Jawaharlal Nehru Medical College, India

Title: Socio-demographic profile and feeding practices in children with severe acute malnutrition (SAM)-A nutrition rehabilitation centre study from North Karnataka, India

Biography

Biography: Ganga S. Pilli

Abstract

Aims and Objectives: To study the Socio-demographic profile and feeding practices in children with Acute severe malnutrition admitted in Nutrition Rehabilitation Centre (NRC) of a Tertiary Care Hospital in North Karnataka.

Background: India is one amongst the countries with an unacceptably high prevalence of Severe Acute Malnutrition (SAM) among all the developing countries. SAM is a major public health issue, which affects 7.5% of under five children in India. Hence, this study was undertaken to know the contributory factors in clinical profile that can help to plan for proper management strategy.

Material and Methods: This cross-sectional observation study was carried out in NRC attached to Dept of Paediatrics of a tertiary care hospital, Belagavi, Karnataka from September 2017 to March 2018. Children aged between 6-60 months with SAM were evaluated for Socio-demographic profile and feeding practices. Data was analysed by SPSS and results were tabulated.

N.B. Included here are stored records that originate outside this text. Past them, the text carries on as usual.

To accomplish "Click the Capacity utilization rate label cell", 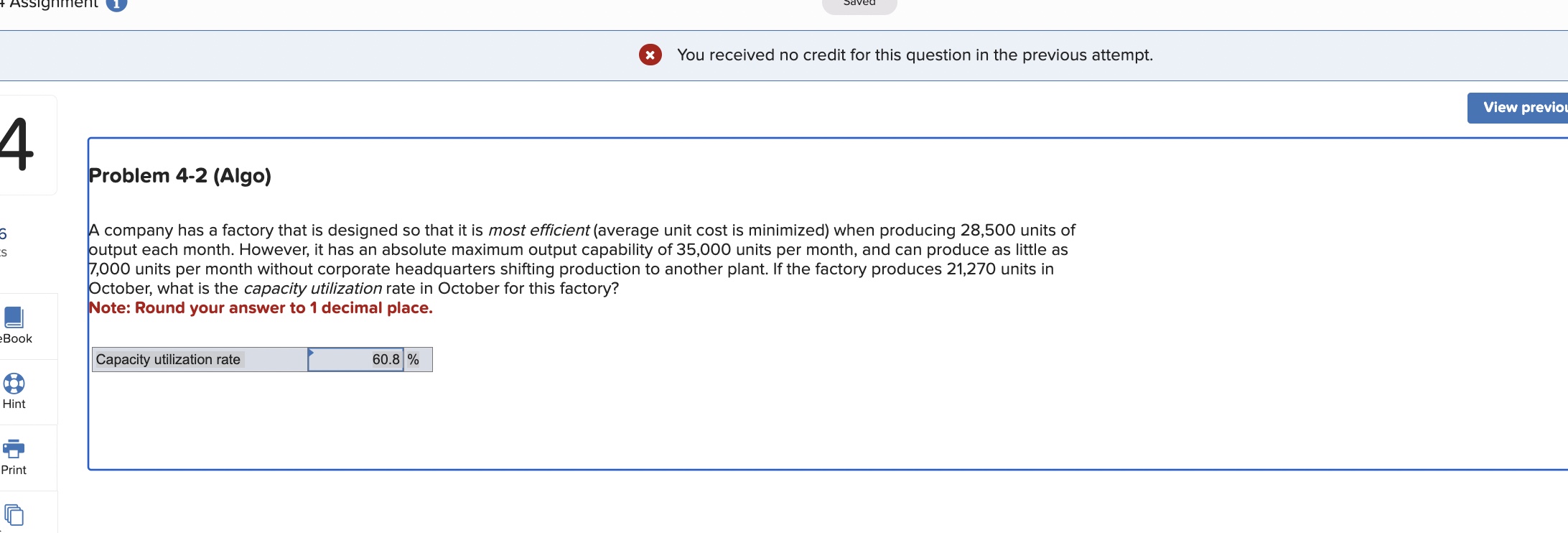I will (169, 359).
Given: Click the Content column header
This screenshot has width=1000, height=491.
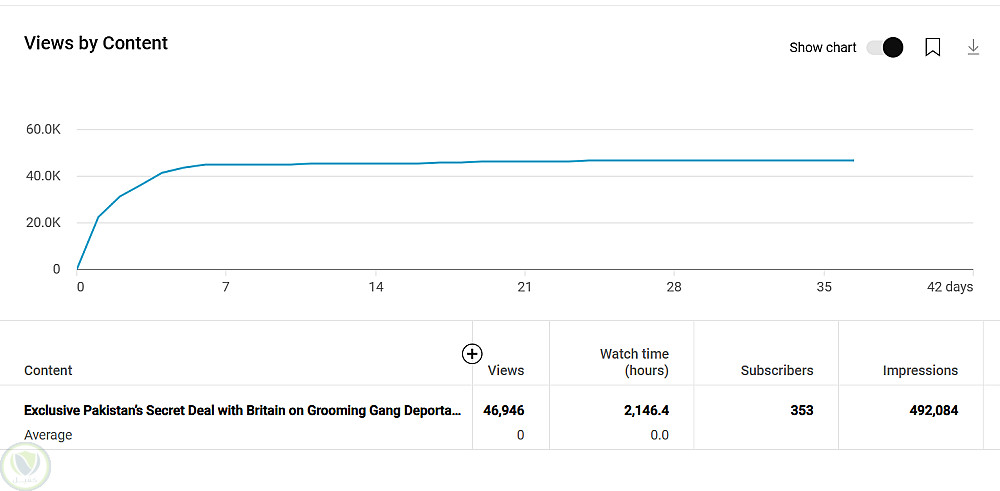Looking at the screenshot, I should click(x=48, y=370).
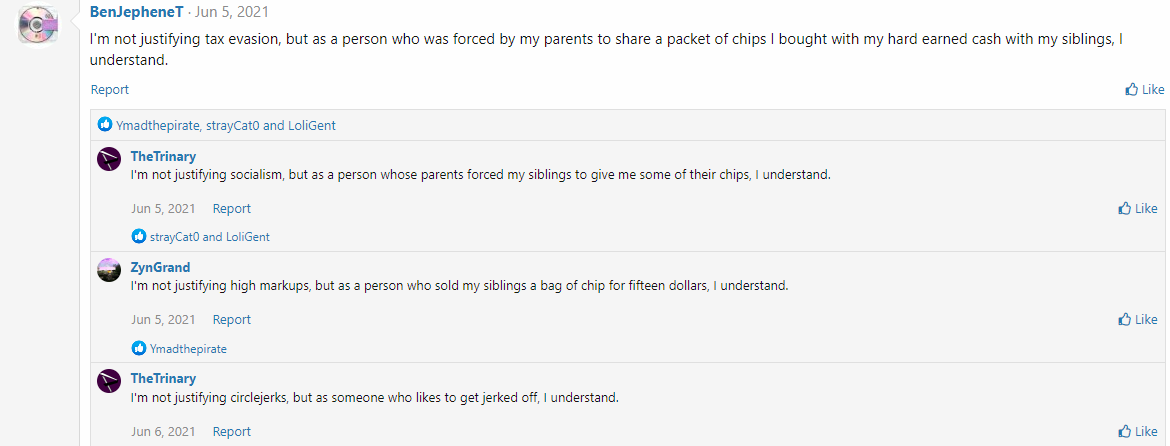
Task: View Ymadthepirate in top likes list
Action: pyautogui.click(x=157, y=126)
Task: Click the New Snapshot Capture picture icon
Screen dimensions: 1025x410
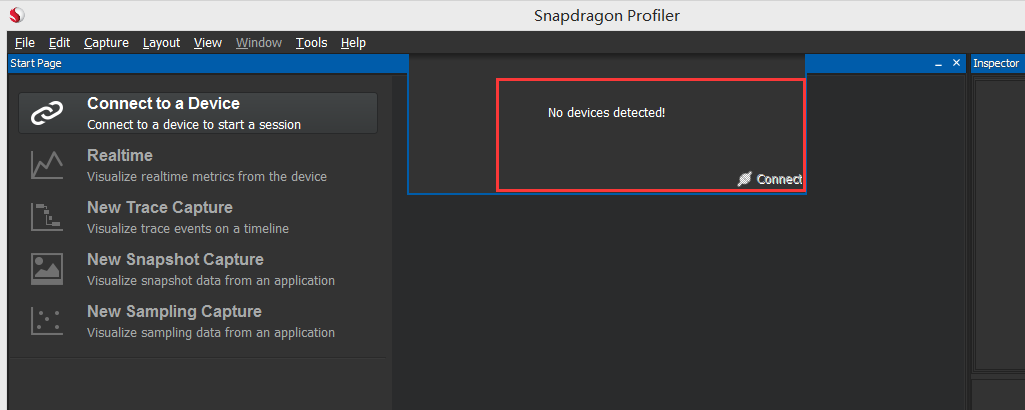Action: 47,269
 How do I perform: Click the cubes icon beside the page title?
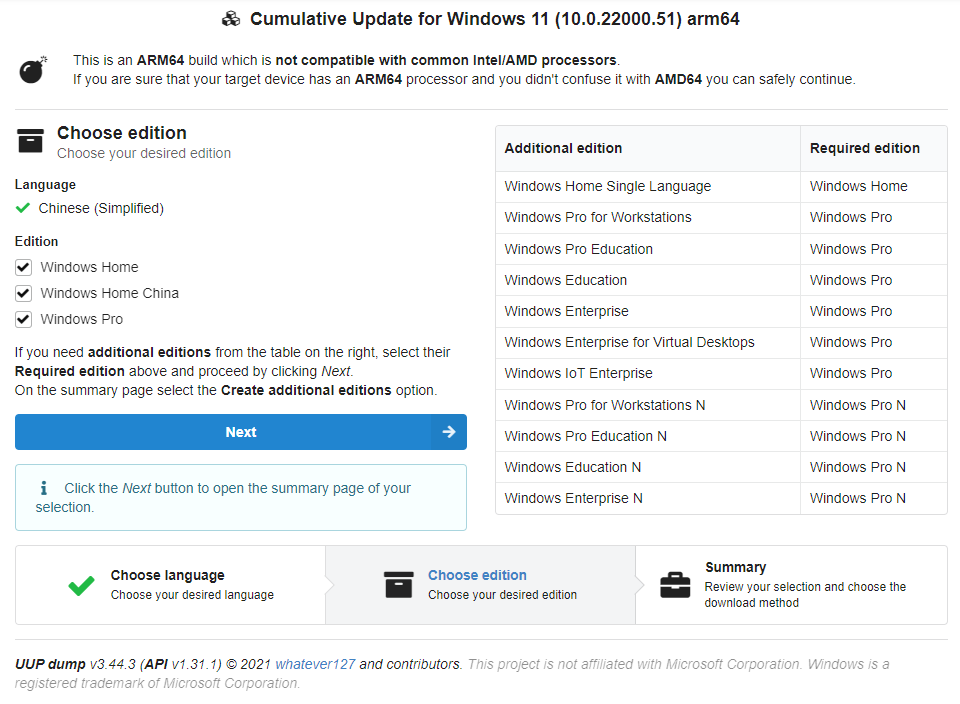[231, 19]
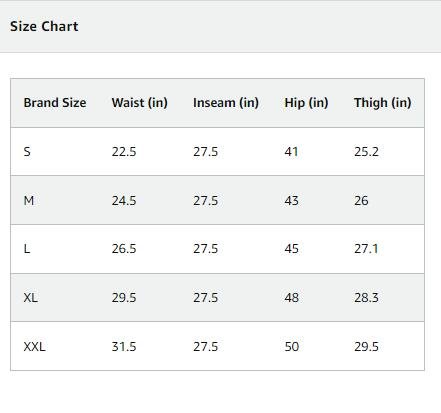The width and height of the screenshot is (441, 413).
Task: Click the Thigh (in) column header
Action: 383,103
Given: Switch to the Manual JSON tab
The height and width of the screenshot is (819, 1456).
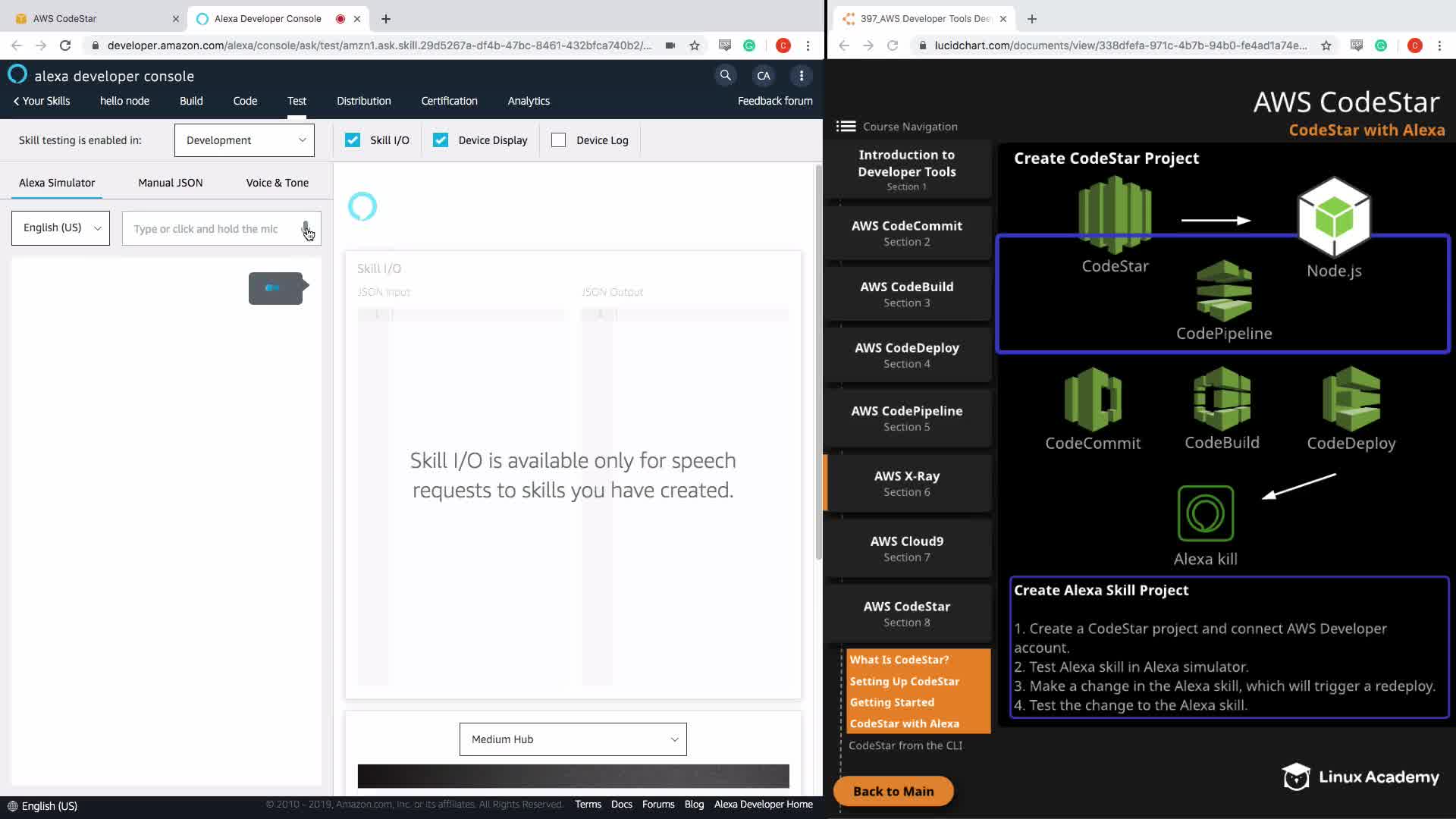Looking at the screenshot, I should pos(170,183).
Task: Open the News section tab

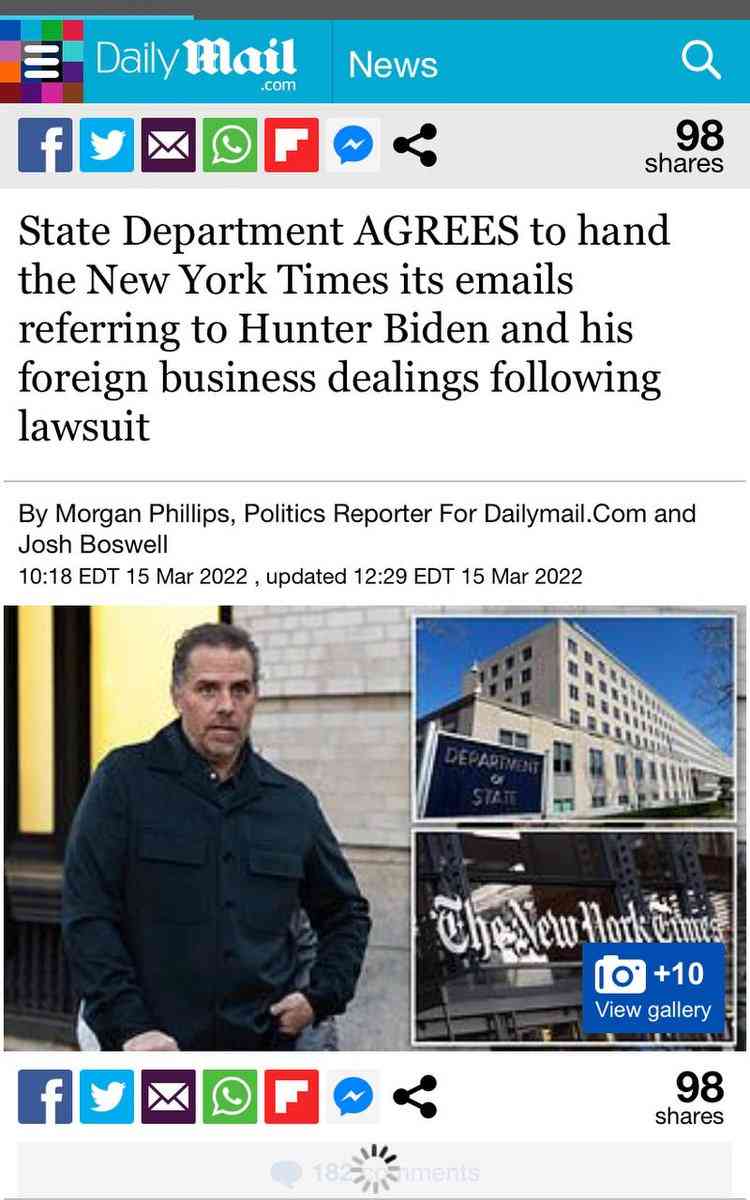Action: point(393,64)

Results: One hundred children with SAM were included in the study.   Male (60%) children suffered more than the female (40%) children.  Majority of the children were in the age range of  6 to 24 months. About 65% of the mothers were of younger age (18 to 27 years), followed by 24% mothers in the age range of 28 to 32 years. Most of the mothers belonged to class IV and Class V socio- economic status. Marasmus was commonest type of malnutrition. History of delayed weaning was noted in 38% of the children. Average age at weaning was 7.5months. Majority of the children did not receive appropriate complementary feeds.

Conclusions: Prolonged breastfeeding more than 6 months, insufficient complementary feeds, younger age and low socio-economic status of the mothers contributes to SAM cases.